Sur le plan des équilibres techniques, la réforme de 2010, avec le relèvement de l'âge de la retraite de 60 à 62 ans, aura des effets positifs. Les régimes complémentaires ne sont pas tenus de suivre le régime général, même si dans les faits un alignement a été retenu par l'accord paritaire de 2011. Ce fut également le cas en 1983 avec l'instauration de la retraite à 60 ans. L'Agirc et l'Arrco auraient pu ne pas suivre ces dispositions d'abaissement de l'âge de la retraite. Les partenaires sociaux l'ont cependant accepté, à la condition qu'un financement spécifique soit apporté par l'ASF. Cette fonction de prise en charge des surcoûts résultant de retraite à 60 ans, assurée par l'ASF à partir de 1983, a été prolongée à compter de 2001.

Pour l'heure, sous les hypothèses économiques du scénario central des études présentées aux partenaires sociaux, les régimes complémentaires sont dans une perspective d'amélioration progressive de leurs conditions techniques et d'équilibre financier jusqu'aux alentours de 2025. Au-delà, le maintien d'un fonctionnement normal nécessitera certainement de nouvelles décisions.

Concrètement comment les régimes ont-ils vécu la crise économique ?

Après la crise de 2008, le contexte financier a été favorable en 2009, avec une progression des marchés actions de plus de 25 % et une bonne performance des marchés obligataires de l'ordre de 7 %. Les réserves techniques ont même enregistré une légère valorisation sur les deux années. En revanche, la crise économique en 2009, marquée par une baisse de la masse salariale des cotisants, a fait entrer les régimes en déficit dans le cours de l'année, alors qu'une telle situation n'était attendue qu'à l'horizon 2015-2017.

Afin de pallier le manque de financement des opérations de retraite, des prélèvements ont été effectués sur les fonds détenus par les fédérations qui ont ainsi globalement désinvesti 2,5 milliards d'euros jusqu'à la mi-2010.

Pour la période suivante, les instances ont pris la décision de mobiliser les portefeuilles des institutions qui ont en conséquence prélevé 3,5 milliards d'euros pour le financement des échéances trimestrielles d'allocations jusqu'au 1er janvier 2011.

C’est beaucoup d’argent…

Les réserves de fonds de roulement, d'un total de 33 milliards, représentent l'équivalent d'une demi-année d'activité, ce qui correspond au décalage de 6 mois entre les flux de dépenses et de ressources. Les allocations payées trimestriellement et d'avance, par exemple au 1er janvier d'une année, sont en fait financées par les cotisations recouvrées à terme échu, dans le cours du 4ème trimestre de l'année précédente, et par conséquent afférentes au 3ème trimestre.

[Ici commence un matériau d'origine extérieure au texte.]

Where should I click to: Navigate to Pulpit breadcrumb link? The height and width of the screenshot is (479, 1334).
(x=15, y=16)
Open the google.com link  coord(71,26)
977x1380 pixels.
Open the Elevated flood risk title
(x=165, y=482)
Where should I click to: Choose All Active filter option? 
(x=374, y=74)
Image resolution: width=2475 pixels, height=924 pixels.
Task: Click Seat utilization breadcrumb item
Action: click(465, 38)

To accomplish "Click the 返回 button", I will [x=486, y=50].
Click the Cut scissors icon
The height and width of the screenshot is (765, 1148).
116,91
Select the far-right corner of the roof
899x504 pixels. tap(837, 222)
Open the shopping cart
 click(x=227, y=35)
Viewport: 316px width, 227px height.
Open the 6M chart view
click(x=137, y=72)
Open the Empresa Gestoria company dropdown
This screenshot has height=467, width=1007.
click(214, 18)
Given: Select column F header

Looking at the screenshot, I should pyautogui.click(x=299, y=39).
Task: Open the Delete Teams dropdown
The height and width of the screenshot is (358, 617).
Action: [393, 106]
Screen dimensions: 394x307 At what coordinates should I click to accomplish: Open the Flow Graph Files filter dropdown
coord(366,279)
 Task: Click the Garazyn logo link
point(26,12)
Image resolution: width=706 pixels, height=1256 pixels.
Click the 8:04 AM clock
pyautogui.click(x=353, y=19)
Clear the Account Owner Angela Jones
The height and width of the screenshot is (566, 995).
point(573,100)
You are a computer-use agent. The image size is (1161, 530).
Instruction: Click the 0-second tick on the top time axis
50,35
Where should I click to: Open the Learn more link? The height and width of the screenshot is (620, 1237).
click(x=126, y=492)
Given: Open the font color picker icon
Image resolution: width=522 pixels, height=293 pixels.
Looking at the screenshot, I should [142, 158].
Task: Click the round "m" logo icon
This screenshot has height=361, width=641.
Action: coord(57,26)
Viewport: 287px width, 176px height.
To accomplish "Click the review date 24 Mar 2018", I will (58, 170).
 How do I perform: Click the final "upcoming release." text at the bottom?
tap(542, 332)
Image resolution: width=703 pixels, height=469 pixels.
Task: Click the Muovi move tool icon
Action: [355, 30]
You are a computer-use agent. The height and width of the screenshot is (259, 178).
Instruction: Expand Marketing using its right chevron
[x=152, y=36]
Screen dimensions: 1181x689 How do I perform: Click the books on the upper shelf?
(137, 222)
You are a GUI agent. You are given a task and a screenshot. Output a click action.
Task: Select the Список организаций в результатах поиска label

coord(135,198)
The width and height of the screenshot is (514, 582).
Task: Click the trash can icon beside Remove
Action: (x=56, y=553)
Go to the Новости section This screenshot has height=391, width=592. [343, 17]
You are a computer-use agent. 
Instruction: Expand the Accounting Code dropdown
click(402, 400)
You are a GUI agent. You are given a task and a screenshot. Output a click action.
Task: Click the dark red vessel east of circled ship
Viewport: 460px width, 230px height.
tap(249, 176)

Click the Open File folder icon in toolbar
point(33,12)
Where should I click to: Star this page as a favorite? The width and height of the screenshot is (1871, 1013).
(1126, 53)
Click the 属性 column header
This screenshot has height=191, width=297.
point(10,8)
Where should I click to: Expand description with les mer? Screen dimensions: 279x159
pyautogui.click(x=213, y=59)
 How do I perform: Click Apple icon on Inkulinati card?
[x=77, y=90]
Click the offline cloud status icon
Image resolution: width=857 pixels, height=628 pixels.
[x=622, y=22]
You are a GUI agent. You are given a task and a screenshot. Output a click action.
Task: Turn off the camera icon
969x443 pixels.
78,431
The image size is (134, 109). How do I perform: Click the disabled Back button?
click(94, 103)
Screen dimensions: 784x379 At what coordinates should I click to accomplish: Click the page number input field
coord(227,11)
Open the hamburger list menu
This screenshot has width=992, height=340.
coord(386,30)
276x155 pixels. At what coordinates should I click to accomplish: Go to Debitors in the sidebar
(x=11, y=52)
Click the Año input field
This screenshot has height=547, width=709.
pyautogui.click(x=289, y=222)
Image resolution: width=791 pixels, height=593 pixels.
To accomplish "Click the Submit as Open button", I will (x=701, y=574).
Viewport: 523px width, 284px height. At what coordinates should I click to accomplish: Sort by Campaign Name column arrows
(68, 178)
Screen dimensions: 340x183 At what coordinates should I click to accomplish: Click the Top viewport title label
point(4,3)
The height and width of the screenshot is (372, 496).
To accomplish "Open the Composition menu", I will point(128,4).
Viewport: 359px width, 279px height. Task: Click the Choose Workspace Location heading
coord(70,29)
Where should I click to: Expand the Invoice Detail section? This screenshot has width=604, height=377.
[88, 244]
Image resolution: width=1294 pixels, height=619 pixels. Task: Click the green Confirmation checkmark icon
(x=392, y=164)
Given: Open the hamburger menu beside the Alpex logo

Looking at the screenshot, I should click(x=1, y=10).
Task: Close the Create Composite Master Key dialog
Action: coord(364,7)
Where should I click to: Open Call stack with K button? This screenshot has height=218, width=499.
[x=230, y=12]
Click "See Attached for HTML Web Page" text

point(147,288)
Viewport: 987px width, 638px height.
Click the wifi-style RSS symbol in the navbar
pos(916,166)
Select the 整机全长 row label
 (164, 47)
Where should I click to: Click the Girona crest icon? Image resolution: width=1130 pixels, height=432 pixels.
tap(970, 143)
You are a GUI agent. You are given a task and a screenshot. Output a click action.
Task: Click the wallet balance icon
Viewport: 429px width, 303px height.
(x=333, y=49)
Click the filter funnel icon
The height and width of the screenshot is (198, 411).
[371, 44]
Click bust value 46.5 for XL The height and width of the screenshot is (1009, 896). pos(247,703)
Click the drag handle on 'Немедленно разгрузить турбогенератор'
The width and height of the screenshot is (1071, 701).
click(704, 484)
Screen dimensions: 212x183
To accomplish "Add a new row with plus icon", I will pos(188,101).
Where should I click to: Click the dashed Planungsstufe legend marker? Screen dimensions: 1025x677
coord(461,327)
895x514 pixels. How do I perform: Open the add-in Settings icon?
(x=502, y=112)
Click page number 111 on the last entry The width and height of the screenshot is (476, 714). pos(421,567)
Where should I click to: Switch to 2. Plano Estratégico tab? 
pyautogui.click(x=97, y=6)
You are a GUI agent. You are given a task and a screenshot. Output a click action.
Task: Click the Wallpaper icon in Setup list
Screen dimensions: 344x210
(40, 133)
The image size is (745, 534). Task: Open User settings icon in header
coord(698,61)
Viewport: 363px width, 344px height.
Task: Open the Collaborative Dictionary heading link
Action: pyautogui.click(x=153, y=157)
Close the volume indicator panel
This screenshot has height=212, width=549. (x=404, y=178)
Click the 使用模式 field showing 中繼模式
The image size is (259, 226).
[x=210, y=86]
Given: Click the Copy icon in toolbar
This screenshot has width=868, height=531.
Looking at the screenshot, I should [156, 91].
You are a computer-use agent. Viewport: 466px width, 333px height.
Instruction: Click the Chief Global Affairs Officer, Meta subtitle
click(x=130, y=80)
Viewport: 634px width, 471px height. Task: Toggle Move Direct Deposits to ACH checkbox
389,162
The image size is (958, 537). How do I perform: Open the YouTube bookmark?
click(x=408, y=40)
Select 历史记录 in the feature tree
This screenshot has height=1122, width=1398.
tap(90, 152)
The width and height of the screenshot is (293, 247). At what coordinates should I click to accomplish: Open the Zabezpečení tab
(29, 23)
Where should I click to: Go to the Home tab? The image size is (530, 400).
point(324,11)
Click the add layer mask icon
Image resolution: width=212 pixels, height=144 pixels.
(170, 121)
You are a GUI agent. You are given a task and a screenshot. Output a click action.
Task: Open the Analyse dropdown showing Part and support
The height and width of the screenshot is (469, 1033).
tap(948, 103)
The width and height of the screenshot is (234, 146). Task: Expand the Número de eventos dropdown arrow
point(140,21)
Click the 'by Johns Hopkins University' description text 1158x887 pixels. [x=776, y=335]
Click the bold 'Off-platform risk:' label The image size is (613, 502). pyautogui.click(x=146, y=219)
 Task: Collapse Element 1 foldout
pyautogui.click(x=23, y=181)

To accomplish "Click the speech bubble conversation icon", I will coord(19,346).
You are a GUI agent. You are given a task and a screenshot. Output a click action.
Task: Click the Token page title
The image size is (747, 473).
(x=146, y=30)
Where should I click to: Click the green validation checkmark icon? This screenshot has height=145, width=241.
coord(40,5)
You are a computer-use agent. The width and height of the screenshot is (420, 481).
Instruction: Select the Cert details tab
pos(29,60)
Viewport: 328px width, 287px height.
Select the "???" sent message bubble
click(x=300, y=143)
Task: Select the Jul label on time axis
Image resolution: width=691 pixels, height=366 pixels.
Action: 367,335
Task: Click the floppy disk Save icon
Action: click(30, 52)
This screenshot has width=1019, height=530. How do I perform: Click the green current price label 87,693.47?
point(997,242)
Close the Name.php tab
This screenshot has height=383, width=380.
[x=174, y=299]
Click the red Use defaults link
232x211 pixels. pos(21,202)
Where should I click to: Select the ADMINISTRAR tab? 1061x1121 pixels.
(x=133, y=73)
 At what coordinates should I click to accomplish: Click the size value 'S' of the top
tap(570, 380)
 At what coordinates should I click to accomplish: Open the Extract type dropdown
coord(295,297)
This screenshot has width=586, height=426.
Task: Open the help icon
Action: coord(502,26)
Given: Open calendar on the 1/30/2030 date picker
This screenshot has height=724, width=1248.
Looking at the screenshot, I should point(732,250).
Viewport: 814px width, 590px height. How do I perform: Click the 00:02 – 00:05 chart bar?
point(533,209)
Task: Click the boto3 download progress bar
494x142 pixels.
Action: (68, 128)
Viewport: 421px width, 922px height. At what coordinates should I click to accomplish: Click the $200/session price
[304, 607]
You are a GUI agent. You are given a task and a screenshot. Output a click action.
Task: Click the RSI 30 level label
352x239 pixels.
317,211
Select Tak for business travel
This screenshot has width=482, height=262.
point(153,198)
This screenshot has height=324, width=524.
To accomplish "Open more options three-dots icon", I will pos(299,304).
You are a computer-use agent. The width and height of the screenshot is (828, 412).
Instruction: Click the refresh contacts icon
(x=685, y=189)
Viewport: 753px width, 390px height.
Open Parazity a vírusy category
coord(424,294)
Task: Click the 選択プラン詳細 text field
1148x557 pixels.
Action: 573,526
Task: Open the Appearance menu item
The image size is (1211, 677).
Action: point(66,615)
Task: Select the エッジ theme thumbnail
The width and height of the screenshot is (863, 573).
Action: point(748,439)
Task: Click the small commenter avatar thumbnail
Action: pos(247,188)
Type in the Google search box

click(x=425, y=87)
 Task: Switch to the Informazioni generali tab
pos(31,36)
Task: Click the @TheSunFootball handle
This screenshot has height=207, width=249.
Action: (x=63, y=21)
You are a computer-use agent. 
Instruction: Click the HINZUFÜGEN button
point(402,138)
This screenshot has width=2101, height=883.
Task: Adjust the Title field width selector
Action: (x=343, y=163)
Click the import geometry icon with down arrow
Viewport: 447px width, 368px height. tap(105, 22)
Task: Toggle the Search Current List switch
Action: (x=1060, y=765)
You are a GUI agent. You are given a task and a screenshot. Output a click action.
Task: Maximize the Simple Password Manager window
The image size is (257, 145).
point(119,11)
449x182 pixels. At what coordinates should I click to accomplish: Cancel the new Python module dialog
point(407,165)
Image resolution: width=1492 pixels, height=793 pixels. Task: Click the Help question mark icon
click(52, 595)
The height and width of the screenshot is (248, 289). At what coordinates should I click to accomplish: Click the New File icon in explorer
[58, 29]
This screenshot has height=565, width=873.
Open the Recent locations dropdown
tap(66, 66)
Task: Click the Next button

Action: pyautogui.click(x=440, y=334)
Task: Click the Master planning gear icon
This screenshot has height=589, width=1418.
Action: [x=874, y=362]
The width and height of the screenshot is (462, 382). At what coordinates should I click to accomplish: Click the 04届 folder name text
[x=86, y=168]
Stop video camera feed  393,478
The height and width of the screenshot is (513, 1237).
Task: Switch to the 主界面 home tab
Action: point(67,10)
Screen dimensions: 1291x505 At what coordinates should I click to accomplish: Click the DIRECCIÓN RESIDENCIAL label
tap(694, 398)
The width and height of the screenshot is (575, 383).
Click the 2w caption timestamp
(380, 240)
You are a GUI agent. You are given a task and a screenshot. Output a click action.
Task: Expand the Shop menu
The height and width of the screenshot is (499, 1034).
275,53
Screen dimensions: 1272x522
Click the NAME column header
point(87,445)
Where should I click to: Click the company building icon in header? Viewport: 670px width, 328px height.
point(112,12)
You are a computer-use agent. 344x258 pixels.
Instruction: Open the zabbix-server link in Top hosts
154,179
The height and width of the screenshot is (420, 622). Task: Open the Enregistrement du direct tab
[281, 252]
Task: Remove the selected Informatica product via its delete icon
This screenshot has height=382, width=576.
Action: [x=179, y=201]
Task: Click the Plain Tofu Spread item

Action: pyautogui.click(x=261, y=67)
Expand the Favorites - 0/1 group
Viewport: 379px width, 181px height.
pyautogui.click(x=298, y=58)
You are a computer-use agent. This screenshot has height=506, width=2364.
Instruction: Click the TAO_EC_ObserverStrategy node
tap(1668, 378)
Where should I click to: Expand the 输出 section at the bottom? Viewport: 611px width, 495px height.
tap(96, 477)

L'accord paritaire de mars 2011 prévoit une modification du rythme de fonctionnement des régimes. Les allocations seront payées mensuellement à compter du 1er janvier 2014. Cette disposition réduira d'un tiers les réserves de fonds de roulement, soit 2 mois sur 6 mois, ce qui aura pour conséquence de libérer des actifs, jusqu'alors mobilisés pour la trésorerie, qui seront apportés fin 2013 aux réserves de financement à moyen et long terme, à hauteur d'environ 10 milliards.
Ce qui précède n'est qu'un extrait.